It is rare these days to see genuinely new forms dance, or performances that are truly original or have the power to move, create a sense of awe or a feeling of wonder. This makes Crystal Pite and Jonathon Young’s Revisor a privilege as we witness the emergence of a dance form that is so new that it hasn’t yet been properly classified or defined.
The Pite/Young creation is part play/narrated dance/choreographic spoken word/dialogue expressed through physical movements/dance that creates the dialogue – that’s why it is hard to name!
This new dance language is an entirely new way of experiencing the effect of dance on language, and language on dance. The only way I can describe Revisor is to imagine a play where the actors dance the words and physically express their emotion as an added layer to tell/demonstrate the story. This effect is so impressive and impactful that I almost don’t want to try to describe it, I want people to experience it, to see how a writer and a choreographer have combined these two elements to create a new experience that brought the audience to their feet for a rapturous and long standing ovation that is rarely seen these days.

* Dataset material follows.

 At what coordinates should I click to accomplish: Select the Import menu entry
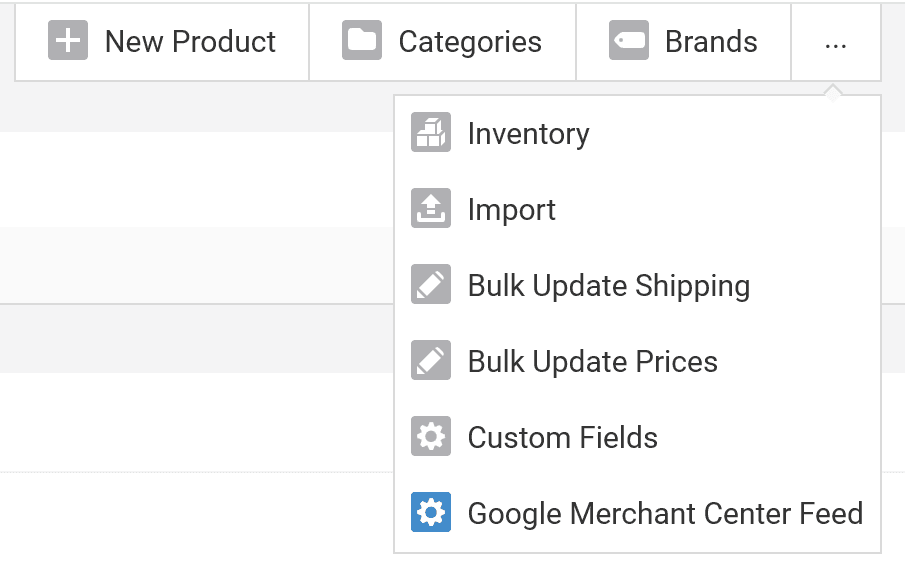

Pite/Young have taken a comic play (a ‘farce’ written by Nikolai Gogol in 1836) that you don’t need to know to understand what’s going on stage. There’s a cast of actors, a script, an onimpresent narrator, there’s complex choreography, there’s a story; but that’s where what you think you might know, ends. And in fact, as we move through each of the distinct three parts (technically there’s 5 acts) of the dance play, you realise that the ‘play’ you thought you were seeing, is in fact something completely different, for there are layers upon layers of meaning and a middle section – which Pite/Young call the ‘deconstruction’ – that literally strips the actors of their character, their costumes and the dance that expressed the words is turned almost inside out and the words become the expression of the dance – is this starting to make any sense yet? Probably not, but that’s the beauty, it’s such a new concept that you have to see it to understand it.
Maybe it’ll make sense by describing the play part, which opens with a desk, a lamp, a filing case, a door – a man sits, another stands, and as the narration starts another walks in a moves the actors’ bodies reflecting the spoken words. The play is essentially about a corrupt government official, whose dirty secrets could be exposed by a visiting inspector, and the extent to which the government minons will go to save their own skins, to avoid humiliation and punishment. But the inspector is not who they think, he’s a lowly government no-one, an opportunist who’s set out to take these desperate officials for all they’re worth. But then it becomes something else, it becomes a story about redemption, about humanity and about how maybe nothing really changes.
Visually, as the actors speak their lines (or the voice from beyond narrates the scene) the characters perform their words with physical gestures to describe anything from an item to an emotion, a cane or fear. It’s like watching a play that is overlaid with dance, where the dance is described and becomes overlaid by words. As it turns out the choreography is part set and part improvised by the incredible cast of Pite’s company Kidd Pivot dancers, whose interpretation of the text, the feel of the stage and the city they’re in, influences their motion that night.
Revisor is also as hilarious and entertaining, as it is depressing and dark – in fact in the middle deconstruction section I actually felt guilty for laughing at the first part, for although it’s funny, it’s incredibly sad because of the thread of truth of the subject matter. As destruction, depravation, starvation, interrogation, and corruption are rife in our world today; just as they are in this imagined land.
And for Pite/Young to tackle this subject through dance is not only courageous, they are fearless in the pursuit of taking a historic text, a play of farce and weaving dance into its heart creating a bewildering and enthralling experience that I will never forget!. Through Pite/Young we are witnessing the birth of an entirely new genre that is delivered with a perfect balance of the masterful words and magical movement. Go see this!
Reviewed at Sadler’s Well on 3 March 2020.